**SOURCE DOCUMENT:**
┏━━

How long does it take to get advance parole?

Under typical circumstances it can take 2-3 months for processing but due to COVID backlogs, it may take longer at this point.

What if I file Form I-131 to request an advance permission to travel for CNMI long-term residents document but don’t receive it and travel? 

If you leave the U.S. without the advance permission travel document then your status will be automatically terminated.

Is advance parole with Form I-131 eligible for a fee waiver?

At this time it is not eligible. If, however, you have a pending adjustment of status application filed with Form I-485 (on or after July 30, 2007) and you paid that fee, then you can receive advance parole without needing to pay the additional I-131 fee.

What information do I need to detail on the advance parole request?

You need to provide all the standard biographic information as well as the reason for your travel, which country/countries you will visit and the reason for the advance parole request.

Am I guaranteed reentry into the U.S. after getting advance parole?

No, you are not guaranteed entry because Customs and Border Protection still needs to inspect everyone who enters the country and if they find you inadmissible under section INA 212(a) then they can deny your entry even with advance parole.

Can I get expedited processing for my advance parole application?

In some situations, you may be able to get expedited processing for your advance parole application. Situations include emergency humanitarian reasons, urgent financial hardship for an individual or company, etc. Consult your lawyer if you require expedited processing.

If I don’t have current lawful status in the U.S. can I get advance parole?

No, you need to have lawful U.S. status in order to be eligible for the advance parole permission to reenter the U.S. upon departing.

Are advance parole and a re-entry permit the same?

No, they are different. Advance parole is only for non-residence and comes as a document card which is valid for one or two years. Reentry permits are granted to U.S. residents (typically for two years) and look like a passport book.

If I have H-1B status and come back in to the United States with Parole can I extend my H-1B status? 

You are permitted to apply for an extension to your H-1B status if you resume working with your H-1B employer after reentering the county and do not work according to an Employment Work Document or with another employer.

┗━━

**EXERCISE INSTRUCTIONS:** Please state what reentry permits look like, according to the advance parole FAQ. The rows after this point are separate from the advance parole FAQ.

**INFORMATION SHOWN:**
┏━━

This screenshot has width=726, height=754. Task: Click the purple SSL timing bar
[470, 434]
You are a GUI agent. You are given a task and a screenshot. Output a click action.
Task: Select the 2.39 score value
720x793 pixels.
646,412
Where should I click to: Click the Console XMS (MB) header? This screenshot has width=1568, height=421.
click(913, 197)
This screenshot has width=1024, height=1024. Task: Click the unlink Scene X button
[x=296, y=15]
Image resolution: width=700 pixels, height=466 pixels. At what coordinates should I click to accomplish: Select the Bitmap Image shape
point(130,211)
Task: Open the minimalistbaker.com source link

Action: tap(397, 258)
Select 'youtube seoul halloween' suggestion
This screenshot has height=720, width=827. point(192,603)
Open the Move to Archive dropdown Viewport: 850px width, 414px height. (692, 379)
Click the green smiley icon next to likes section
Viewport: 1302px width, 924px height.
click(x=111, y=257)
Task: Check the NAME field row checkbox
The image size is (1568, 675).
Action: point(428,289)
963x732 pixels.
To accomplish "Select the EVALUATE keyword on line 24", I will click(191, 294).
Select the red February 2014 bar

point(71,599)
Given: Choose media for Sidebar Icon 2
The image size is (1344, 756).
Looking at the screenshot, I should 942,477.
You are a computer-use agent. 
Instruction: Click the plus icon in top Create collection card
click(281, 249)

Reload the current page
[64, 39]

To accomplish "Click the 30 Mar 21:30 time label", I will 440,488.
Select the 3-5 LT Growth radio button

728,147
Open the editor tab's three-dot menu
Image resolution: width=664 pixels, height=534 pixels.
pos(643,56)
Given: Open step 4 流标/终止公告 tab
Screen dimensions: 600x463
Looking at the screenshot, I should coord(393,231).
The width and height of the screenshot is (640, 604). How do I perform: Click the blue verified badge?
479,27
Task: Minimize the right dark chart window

┗━━

**SOLUTION TO THE PROBLEM:** They look like a passport book.